**What to do**
Beneath this line is the data. Output exactly the lines from the line with "Datenschutzverordnung (31, 2265)" to the line with "Weiterlesen: Aktion: Neue", both ends included, and nothing more.

**Data extract**
++++
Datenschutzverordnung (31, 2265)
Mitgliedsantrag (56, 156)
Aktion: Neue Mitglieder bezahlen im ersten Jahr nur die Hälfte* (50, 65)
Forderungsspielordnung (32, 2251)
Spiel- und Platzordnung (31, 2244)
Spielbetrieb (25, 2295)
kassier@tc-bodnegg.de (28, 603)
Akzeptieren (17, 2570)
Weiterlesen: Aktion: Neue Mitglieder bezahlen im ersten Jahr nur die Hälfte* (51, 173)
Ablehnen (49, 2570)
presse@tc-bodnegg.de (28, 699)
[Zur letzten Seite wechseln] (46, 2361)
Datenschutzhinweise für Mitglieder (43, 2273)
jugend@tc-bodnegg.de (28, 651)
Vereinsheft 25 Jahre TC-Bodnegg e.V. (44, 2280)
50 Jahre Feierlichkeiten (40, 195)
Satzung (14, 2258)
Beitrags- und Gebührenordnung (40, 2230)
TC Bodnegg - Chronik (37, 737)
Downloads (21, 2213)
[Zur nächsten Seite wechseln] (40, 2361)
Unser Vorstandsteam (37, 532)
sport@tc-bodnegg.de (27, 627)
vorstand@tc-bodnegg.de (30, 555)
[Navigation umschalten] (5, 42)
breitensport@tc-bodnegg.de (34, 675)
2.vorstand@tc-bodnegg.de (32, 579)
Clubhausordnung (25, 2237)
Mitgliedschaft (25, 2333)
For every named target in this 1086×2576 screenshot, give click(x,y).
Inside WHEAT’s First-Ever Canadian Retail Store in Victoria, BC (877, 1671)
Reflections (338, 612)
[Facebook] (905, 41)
++++
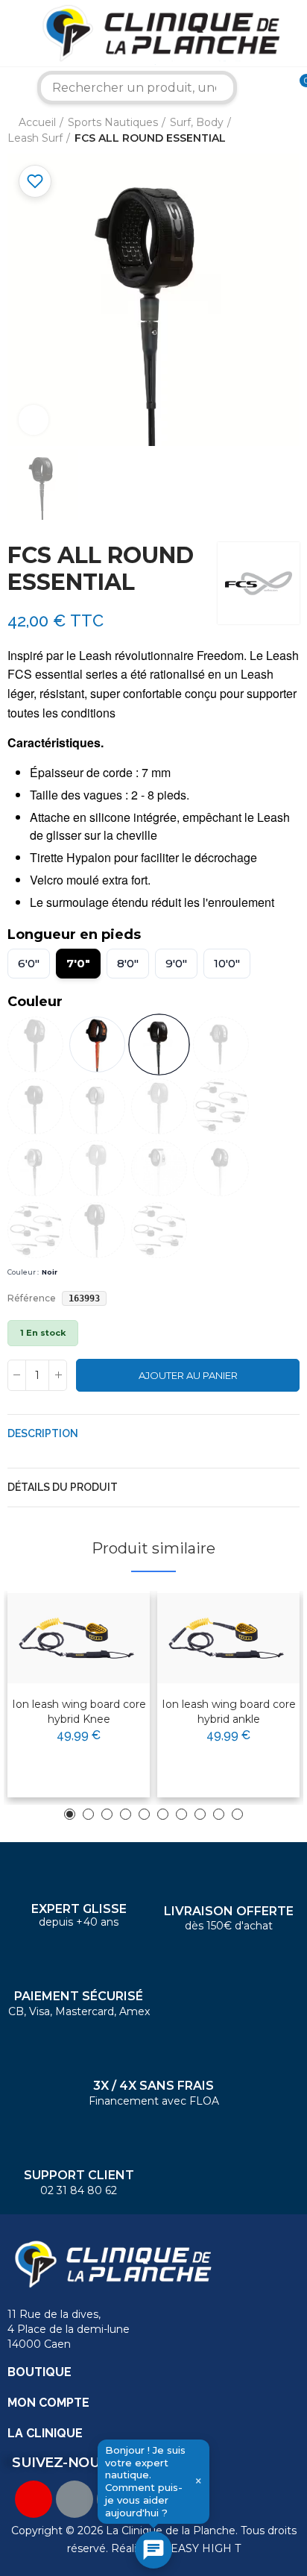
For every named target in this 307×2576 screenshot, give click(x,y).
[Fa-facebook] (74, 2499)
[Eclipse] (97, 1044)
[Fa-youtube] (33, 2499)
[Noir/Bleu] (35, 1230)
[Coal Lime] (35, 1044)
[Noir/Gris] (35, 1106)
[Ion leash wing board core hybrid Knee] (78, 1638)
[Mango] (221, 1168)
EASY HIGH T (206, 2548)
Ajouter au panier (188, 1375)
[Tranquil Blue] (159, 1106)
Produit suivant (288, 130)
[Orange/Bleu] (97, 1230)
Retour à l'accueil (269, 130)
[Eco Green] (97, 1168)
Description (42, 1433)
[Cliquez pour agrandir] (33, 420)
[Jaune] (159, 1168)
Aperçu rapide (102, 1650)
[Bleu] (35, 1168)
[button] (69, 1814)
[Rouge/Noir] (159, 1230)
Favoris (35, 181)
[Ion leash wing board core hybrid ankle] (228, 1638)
++++
**Answer to the problem**
Datenschutzverordnung (31, 2265)
Mitgliedsantrag (56, 156)
Aktion: Neue Mitglieder bezahlen im ersten Jahr nur die Hälfte* (50, 65)
Forderungsspielordnung (32, 2251)
Spiel- und Platzordnung (31, 2244)
Spielbetrieb (25, 2295)
kassier@tc-bodnegg.de (28, 603)
Akzeptieren (17, 2570)
Weiterlesen: Aktion: Neue Mitglieder bezahlen im ersten Jahr nur die Hälfte* (51, 173)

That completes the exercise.